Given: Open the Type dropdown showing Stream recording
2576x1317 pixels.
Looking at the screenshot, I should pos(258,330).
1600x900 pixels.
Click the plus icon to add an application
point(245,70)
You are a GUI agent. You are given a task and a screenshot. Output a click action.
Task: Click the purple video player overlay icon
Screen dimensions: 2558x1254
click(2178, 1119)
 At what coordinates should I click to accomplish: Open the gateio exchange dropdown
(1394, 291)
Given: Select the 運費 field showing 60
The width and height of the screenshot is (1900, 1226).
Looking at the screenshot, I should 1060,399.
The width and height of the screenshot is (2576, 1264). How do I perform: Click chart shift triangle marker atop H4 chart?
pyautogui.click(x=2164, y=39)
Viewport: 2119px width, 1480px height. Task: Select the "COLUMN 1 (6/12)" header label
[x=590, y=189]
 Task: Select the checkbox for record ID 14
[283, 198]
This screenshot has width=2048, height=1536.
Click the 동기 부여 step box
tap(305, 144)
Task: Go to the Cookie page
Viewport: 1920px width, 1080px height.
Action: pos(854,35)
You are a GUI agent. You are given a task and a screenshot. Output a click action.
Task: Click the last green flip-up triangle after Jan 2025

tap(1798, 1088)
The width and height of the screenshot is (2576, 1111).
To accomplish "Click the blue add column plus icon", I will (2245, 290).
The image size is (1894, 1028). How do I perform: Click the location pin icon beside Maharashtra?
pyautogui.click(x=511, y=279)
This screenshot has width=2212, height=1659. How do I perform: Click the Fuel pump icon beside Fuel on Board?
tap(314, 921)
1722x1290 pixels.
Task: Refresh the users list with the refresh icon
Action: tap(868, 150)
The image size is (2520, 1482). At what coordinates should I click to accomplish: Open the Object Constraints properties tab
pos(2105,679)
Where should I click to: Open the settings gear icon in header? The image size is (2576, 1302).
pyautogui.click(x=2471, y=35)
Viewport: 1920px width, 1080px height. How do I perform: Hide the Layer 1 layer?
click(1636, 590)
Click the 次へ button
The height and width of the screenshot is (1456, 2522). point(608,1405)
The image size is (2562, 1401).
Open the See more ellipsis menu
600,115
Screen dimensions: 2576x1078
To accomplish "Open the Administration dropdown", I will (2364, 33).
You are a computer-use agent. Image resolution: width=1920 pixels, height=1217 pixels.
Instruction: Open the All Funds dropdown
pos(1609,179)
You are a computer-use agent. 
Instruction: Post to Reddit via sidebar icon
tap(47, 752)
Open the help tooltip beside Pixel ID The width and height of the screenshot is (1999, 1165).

# [WHAT IS BEING ASKED]
Nothing in the data should be left out when you retype it exactly.

# [RESPONSE BELOW]
Given: Open the Type dropdown showing Stream recording
2576x1317 pixels.
Looking at the screenshot, I should pos(258,330).
1600x900 pixels.
Click the plus icon to add an application
point(245,70)
You are a GUI agent. You are given a task and a screenshot. Output a click action.
Task: Click the purple video player overlay icon
Screen dimensions: 2558x1254
click(2178, 1119)
 At what coordinates should I click to accomplish: Open the gateio exchange dropdown
(1394, 291)
Given: Select the 運費 field showing 60
The width and height of the screenshot is (1900, 1226).
Looking at the screenshot, I should 1060,399.
The width and height of the screenshot is (2576, 1264). How do I perform: Click chart shift triangle marker atop H4 chart?
pyautogui.click(x=2164, y=39)
Viewport: 2119px width, 1480px height. Task: Select the "COLUMN 1 (6/12)" header label
[x=590, y=189]
 Task: Select the checkbox for record ID 14
[283, 198]
This screenshot has width=2048, height=1536.
Click the 동기 부여 step box
tap(305, 144)
Task: Go to the Cookie page
Viewport: 1920px width, 1080px height.
Action: pos(854,35)
You are a GUI agent. You are given a task and a screenshot. Output a click action.
Task: Click the last green flip-up triangle after Jan 2025

tap(1798, 1088)
The width and height of the screenshot is (2576, 1111).
To accomplish "Click the blue add column plus icon", I will (2245, 290).
The image size is (1894, 1028). How do I perform: Click the location pin icon beside Maharashtra?
pyautogui.click(x=511, y=279)
This screenshot has width=2212, height=1659. How do I perform: Click the Fuel pump icon beside Fuel on Board?
tap(314, 921)
1722x1290 pixels.
Task: Refresh the users list with the refresh icon
Action: tap(868, 150)
The image size is (2520, 1482). At what coordinates should I click to accomplish: Open the Object Constraints properties tab
pos(2105,679)
Where should I click to: Open the settings gear icon in header? The image size is (2576, 1302).
pyautogui.click(x=2471, y=35)
Viewport: 1920px width, 1080px height. How do I perform: Hide the Layer 1 layer?
click(1636, 590)
Click the 次へ button
The height and width of the screenshot is (1456, 2522). point(608,1405)
The image size is (2562, 1401).
Open the See more ellipsis menu
600,115
Screen dimensions: 2576x1078
To accomplish "Open the Administration dropdown", I will (2364, 33).
You are a computer-use agent. Image resolution: width=1920 pixels, height=1217 pixels.
Instruction: Open the All Funds dropdown
pos(1609,179)
You are a computer-use agent. 
Instruction: Post to Reddit via sidebar icon
tap(47, 752)
Open the help tooltip beside Pixel ID The width and height of the screenshot is (1999, 1165).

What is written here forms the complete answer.